Now with the Easter season upon us
we now must respond to the love which we have received. I often tell the poor
here that Jesus was not kept on the cross by the three nails piercing his
hands and feet but rather it was his love for us that kept him on the cross.
With this in mind, we must respond, we must become his hands and feet here on
earth, we must imitate his love, generosity and immense mercifulness to all those
who cross our paths.
Though many approach the Easter season
as if there is nothing more Christians need to do because Jesus paid the debt
on the cross in full for us, believing there is nothing more required of us. Or
even worse many people take on the approach or belief that that somehow Jesus
owes us something or that we have a right to what he has to offer without
paying a price for what we want! However,
this is so contrary to the teaching of the Catholic Church and the examples we
find in the lives of the Saints. They understood just as in the secular world,
that in the world of the divine “You get nothing, for nothing”, that there is a
“cost of loving God”. Just like a true friendship or true love between
spouses there is a demanding price one must pay, and this is no different when
speaking of our relationship with Jesus.
More so, “God loves us so much that
He expects us to love Him in return. And the price of being loved by the almighty
is high, as also is the price of growing in His love. The more precious
the commodity the higher the price, the most precious possession in the world
is the love of God. You don’t get this, I don’t say for nothing or cheaply;
you pay, and you pay dearly”. So, the question remains what is the cost of
Loving God? What is the recompense for His prior goodness to us and as the
wages so to speak? Father John Hardon S.J. wrote that God expects just two
things from us. The first is the willingness to give up whatever pleasant
things He may want us to surrender. The second is the willingness to take
whatever painful things He may want to send to us!” In other words, this Easter season we should focused
on what the price is to love God!
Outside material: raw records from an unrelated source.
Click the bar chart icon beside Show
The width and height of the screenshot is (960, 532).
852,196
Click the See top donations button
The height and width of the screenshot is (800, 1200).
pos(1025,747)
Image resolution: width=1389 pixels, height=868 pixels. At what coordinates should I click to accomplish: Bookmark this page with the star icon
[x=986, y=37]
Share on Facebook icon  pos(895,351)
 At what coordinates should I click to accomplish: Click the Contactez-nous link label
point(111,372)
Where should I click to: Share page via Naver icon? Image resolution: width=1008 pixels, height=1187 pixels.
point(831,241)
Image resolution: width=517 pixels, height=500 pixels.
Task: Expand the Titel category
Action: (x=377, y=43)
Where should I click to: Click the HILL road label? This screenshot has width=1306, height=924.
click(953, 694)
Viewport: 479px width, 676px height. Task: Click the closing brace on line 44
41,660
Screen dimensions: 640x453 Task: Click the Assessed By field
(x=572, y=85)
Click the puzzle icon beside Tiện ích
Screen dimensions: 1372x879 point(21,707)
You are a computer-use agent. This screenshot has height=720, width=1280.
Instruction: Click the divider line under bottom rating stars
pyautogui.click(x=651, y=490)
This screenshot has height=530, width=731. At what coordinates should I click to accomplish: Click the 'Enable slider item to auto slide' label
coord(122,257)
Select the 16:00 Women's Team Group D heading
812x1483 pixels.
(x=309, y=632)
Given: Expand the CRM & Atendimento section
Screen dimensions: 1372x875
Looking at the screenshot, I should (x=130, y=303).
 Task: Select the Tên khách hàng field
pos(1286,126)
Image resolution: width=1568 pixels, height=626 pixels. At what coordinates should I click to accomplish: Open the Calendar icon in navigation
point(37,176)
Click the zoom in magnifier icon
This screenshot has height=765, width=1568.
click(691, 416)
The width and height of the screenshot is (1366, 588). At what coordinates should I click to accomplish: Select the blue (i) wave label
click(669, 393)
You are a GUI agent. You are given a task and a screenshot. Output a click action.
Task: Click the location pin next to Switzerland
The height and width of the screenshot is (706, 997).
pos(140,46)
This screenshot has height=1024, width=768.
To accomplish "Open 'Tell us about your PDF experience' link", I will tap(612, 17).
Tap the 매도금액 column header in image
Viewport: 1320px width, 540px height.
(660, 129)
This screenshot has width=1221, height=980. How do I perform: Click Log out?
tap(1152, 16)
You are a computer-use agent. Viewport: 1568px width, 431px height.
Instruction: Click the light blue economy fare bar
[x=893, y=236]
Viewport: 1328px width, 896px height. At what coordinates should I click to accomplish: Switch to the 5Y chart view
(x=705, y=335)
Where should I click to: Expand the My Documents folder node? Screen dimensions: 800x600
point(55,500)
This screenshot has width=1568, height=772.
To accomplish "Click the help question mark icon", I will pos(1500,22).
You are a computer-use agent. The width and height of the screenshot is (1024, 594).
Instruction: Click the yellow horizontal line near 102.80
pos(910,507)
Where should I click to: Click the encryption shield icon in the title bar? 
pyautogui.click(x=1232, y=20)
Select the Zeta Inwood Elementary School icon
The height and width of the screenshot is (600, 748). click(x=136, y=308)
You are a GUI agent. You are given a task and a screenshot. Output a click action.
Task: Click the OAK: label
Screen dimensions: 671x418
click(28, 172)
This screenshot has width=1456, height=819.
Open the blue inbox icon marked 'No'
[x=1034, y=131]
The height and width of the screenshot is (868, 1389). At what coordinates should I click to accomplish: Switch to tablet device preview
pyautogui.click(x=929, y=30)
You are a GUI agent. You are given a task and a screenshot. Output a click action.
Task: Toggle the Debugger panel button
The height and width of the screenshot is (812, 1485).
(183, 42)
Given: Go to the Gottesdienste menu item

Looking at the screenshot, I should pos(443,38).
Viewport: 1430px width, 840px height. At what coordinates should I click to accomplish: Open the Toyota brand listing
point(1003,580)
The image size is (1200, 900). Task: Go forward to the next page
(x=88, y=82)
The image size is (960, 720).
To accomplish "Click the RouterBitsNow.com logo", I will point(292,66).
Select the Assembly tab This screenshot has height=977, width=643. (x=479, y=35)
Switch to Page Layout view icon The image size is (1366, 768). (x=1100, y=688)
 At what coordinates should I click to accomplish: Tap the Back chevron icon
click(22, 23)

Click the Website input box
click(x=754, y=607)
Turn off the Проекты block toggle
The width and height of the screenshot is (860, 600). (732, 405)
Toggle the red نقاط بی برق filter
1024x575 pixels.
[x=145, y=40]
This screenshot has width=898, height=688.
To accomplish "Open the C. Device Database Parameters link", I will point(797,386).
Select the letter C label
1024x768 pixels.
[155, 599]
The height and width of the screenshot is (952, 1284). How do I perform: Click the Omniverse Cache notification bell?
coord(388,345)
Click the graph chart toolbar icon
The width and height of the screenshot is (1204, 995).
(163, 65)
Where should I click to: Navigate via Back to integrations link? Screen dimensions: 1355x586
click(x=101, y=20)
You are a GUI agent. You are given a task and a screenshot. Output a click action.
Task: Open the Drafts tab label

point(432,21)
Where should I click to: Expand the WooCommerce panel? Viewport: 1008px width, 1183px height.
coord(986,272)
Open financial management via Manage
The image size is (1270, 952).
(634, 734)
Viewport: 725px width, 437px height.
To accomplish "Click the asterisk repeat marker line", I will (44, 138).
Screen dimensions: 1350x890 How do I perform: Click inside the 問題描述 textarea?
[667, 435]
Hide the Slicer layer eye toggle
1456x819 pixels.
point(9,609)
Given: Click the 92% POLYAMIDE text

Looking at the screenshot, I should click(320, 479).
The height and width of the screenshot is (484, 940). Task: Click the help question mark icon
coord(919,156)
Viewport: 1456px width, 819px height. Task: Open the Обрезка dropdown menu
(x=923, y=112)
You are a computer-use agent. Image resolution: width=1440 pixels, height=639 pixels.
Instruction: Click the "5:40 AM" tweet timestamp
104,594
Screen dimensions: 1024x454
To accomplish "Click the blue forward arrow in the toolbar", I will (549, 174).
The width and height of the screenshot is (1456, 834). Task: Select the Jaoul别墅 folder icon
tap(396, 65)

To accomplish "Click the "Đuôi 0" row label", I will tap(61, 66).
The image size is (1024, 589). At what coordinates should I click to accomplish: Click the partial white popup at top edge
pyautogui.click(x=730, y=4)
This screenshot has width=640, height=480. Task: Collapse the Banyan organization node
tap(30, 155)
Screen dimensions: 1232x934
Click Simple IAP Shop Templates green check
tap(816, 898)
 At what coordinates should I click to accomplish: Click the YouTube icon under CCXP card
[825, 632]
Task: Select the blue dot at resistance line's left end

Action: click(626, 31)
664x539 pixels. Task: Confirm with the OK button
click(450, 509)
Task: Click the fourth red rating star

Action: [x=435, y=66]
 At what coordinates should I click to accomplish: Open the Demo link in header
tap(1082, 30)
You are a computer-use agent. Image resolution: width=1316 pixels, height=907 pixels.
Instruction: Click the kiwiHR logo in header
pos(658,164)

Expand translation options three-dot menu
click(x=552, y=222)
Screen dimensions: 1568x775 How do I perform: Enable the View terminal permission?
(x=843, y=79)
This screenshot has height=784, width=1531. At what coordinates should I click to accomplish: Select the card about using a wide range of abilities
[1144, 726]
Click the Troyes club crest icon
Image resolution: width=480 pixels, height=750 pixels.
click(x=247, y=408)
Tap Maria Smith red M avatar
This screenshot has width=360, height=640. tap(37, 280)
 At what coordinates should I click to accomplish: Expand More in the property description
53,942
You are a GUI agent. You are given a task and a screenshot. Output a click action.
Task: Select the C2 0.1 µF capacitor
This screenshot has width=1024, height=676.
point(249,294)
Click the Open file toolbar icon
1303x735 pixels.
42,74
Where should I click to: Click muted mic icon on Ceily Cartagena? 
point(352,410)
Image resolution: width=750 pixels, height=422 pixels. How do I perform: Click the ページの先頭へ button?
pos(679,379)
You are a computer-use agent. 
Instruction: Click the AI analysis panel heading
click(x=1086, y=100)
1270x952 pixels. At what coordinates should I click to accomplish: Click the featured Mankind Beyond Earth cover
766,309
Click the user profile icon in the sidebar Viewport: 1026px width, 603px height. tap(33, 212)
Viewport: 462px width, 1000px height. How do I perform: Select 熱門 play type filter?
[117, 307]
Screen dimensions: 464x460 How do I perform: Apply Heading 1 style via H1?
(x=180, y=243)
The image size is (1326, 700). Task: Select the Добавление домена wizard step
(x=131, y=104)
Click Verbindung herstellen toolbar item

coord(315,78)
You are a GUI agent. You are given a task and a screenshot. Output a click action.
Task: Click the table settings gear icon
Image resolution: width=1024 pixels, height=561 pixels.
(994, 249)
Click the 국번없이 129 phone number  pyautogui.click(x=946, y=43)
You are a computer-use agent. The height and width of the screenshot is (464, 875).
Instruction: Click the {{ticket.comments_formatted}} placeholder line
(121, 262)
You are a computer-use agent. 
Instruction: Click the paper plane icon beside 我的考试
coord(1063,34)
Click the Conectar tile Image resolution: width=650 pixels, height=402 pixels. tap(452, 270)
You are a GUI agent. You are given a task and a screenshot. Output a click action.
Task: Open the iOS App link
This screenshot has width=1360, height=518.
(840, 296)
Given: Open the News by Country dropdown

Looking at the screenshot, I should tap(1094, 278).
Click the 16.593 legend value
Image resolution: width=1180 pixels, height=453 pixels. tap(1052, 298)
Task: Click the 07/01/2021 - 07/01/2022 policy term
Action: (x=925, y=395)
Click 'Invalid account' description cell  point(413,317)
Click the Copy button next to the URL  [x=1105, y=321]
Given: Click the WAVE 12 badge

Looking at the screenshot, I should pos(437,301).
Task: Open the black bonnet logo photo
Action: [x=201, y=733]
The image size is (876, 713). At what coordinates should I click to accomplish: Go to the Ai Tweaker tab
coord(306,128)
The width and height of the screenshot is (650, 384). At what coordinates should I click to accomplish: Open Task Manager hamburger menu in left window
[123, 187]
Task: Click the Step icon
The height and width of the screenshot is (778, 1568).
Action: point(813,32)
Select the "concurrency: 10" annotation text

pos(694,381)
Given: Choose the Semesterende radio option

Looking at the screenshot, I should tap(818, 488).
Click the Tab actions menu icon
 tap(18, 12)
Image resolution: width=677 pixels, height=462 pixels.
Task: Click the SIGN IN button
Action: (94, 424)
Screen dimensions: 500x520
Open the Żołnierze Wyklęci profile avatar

We should focus our attention and studies to
the importance of what it means to pick up our own cross, and to embrace not
only what it means to suffer, but the JOY of suffering, of redemptive suffering,
in other words we should focus on the Cost of Loving God!
Saint Ignatius wrote “If God
gives you an abundant harvest of trials, it is a sign of the great holiness to
which He desires you to attain. Do you want to become a great saint? Ask God to
send you many sufferings… All pleasures of the world are nothing compared
with the sweetness found in the gall and vinegar offered to Jesus Christ- that is,
hard and painful things endured for Jesus Christ and with Jesus Christ.”
With that said we should reflect on Pope
John Paul II’s words in where he wrote that “suffering" seems to be
particularly essential to the nature of man… Suffering seems to belong to man's
transcendence: it is one of those points in which man is in a certain sense
"destined" to go beyond himself, and he is called to this in a
mysterious way.”
In conclusion we should reflect on
the words spoken from St. Philip Neri as he has been credited with saying that “The
cross is a gift God gives to his friends.”
My friends in Christ, may we except
the mission at hand to pick up our crosses, our sufferings, and hardships with Joy!
May we recognize that because God loved us first there is a great response required
on our behalf and to embrace the great cost of loving God! Between the
sacrifices and the cross we must pay, lies the whole price of DIVINE LOVE!
Though I am writing this letter to
you I feel that it is also a lesson I need to remind myself of. My heart and soul
have been reflecting a lot on my sufferings lately, on the loneliness of the mission
field, and the hardships of life in foreign missions in general. And now with the
Easter season upon us, I was eager to find myself in a new season, perhaps with
less suffering. And yet here on the first Monday of the Easter season, it is as
if I am still in the season of many trials and suffering, feeling almost guilty
for feeling this way as many are in a season of rejoicing, I remain close to our
Lord and know that he loves me dearly and through the gift of the crosses that I bear I am not alone in my sufferings as he
draws near me every day and night helping me bare their weight. I desire to
hold fast, to remain in his word and to make a plea asking for even more suffering!
Please pray for Gabriel and I and please
be confident that we are praying for each one of you by name.
Below, I have attached pictures from the
mission field, from the different Lenten activities that we celebrated with our
community here. I pray that you will enjoy
them.
Gabriel and I thank each one of you
for your love and support! The mission here would not exist without you!
After the Celebration of the word and distribution of Holy Communion everyone in our community participated in the washing of the feet!
Quotes used are taken from the following sources:
John A. Hardon S.J., Joy in Suffering, (Inter Mirifica, 25 January 2014)
Pope John Paul II. Apostolic Letter Salvifici Doloris (11 February 1984).